Sums several losses into one.

Parameters:
  • num_inputs – number of input losses

  • weights – a list of coefficient for merging losses

__init__(
num_inputs: int = 2,
weights: List[float] | None = None,
)#
class nemo.collections.common.losses.CrossEntropyLoss(*args: Any, **kwargs: Any)#
__init__(
logits_ndim=2,
weight=None,
reduction='mean',
ignore_index=-100,
)#
Parameters:
  • logits_ndim (int) – number of dimensions (or rank) of the logits tensor

  • weight (list) – list of rescaling weight given to each class

  • reduction (str) – type of the reduction over the batch

class nemo.collections.common.losses.MSELoss(*args: Any, **kwargs: Any)#
__init__(reduction: str = 'mean')#
Parameters:

reduction – type of the reduction over the batch

class nemo.collections.common.losses.SmoothedCrossEntropyLoss(*args: Any, **kwargs: Any)#

Calculates Cross-entropy loss with label smoothing for a batch of sequences.

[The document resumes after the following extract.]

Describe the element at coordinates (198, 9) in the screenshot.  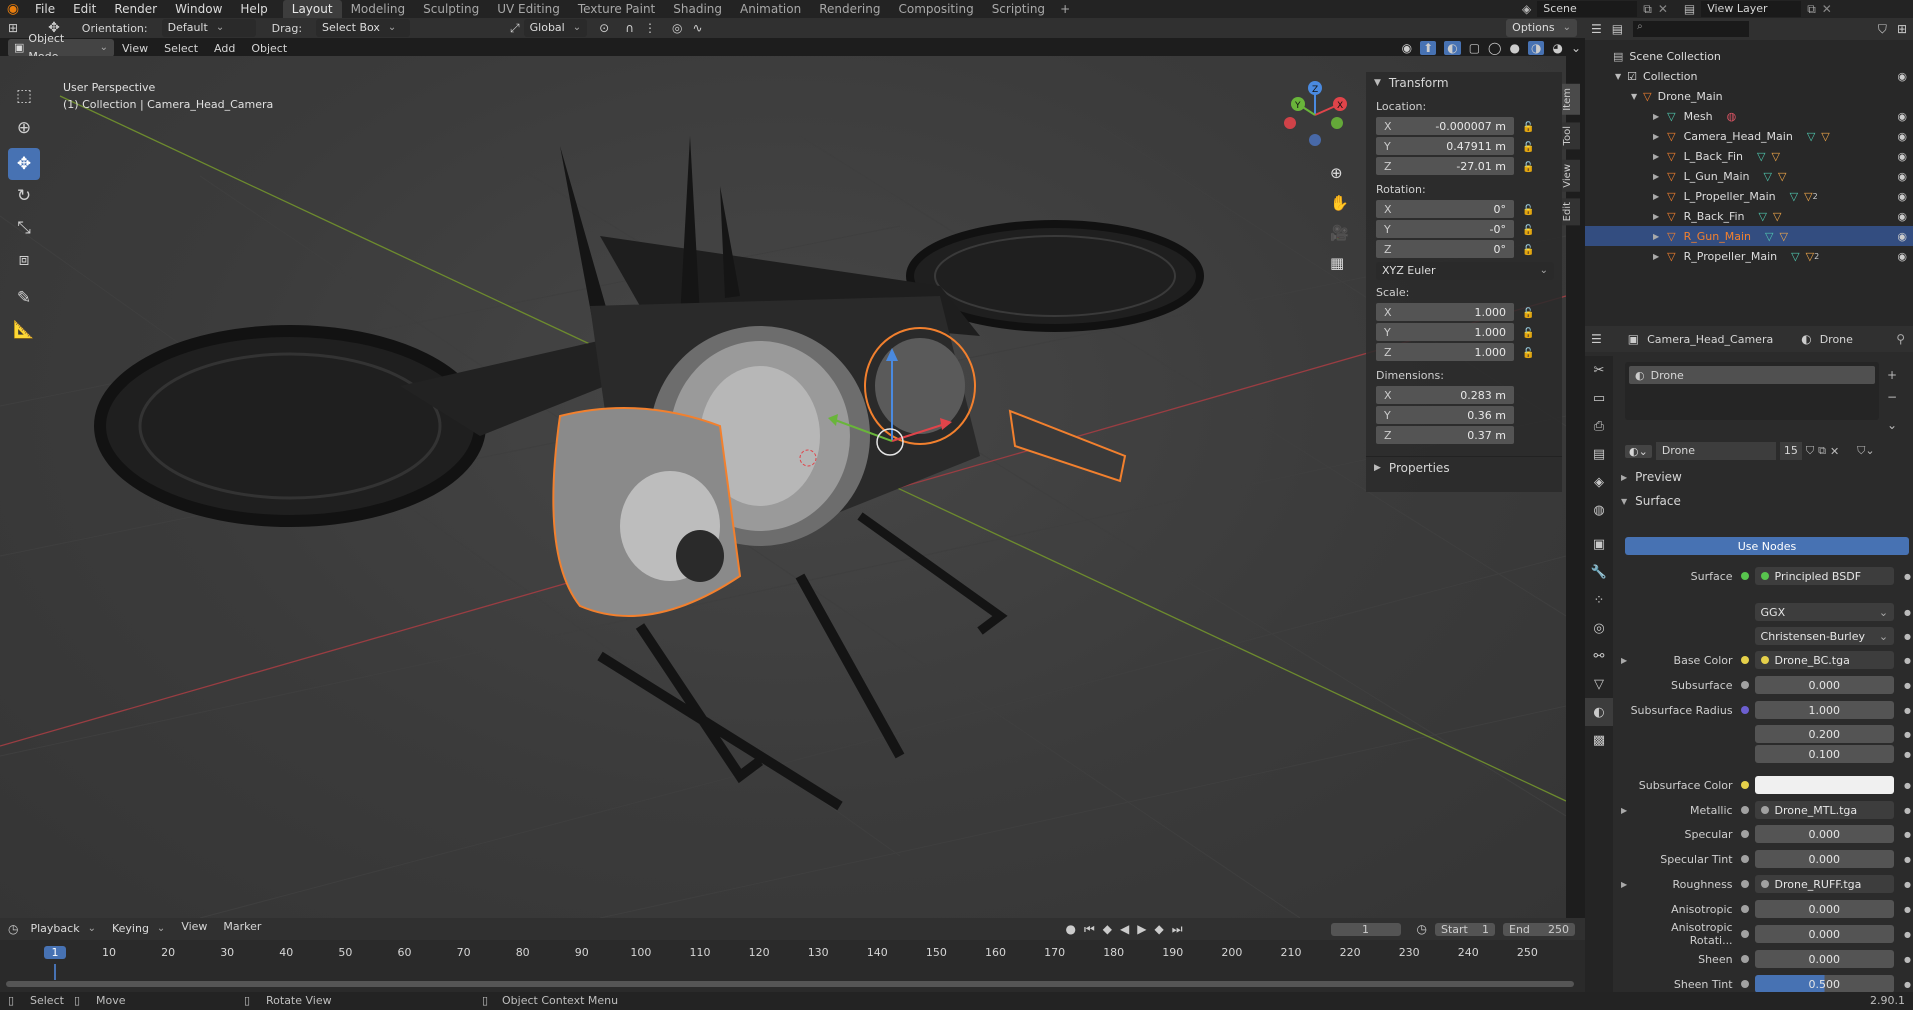
I see `menu-window: Window` at that location.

SmoothedCrossEntropyLoss: 1) excludes padding tokens from loss calculation 2) allows to use label smoothing regularization 3) allows to calculate loss for the desired number of last tokens 4) per_token_reduction - if False disables reduction per token

Parameters:
  • label_smoothing (float) – label smoothing regularization coefficient

  • predict_last_k (int) – parameter which sets the number of last tokens to calculate the loss for, for example 0: (default) calculate loss on the entire sequence (e.g., NMT) 1: calculate loss on the last token only (e.g., LM evaluation) Intermediate values allow to control the trade-off between eval time (proportional to the number of batches) and eval performance (proportional to the number of context tokens)

  • pad_id (int) – padding id

  • eps (float) – the small eps number to avoid division buy zero

__init__(
pad_id: int | None = None,
label_smoothing: float | None = 0.0,
predict_last_k: int | None = 0,
eps: float = 1e-06,
per_token_reduction: bool = True,
)#
class nemo.collections.common.losses.SpanningLoss(*args: Any, **kwargs: Any)#

implements start and end loss of a span e.g. for Question Answering.

__init__()#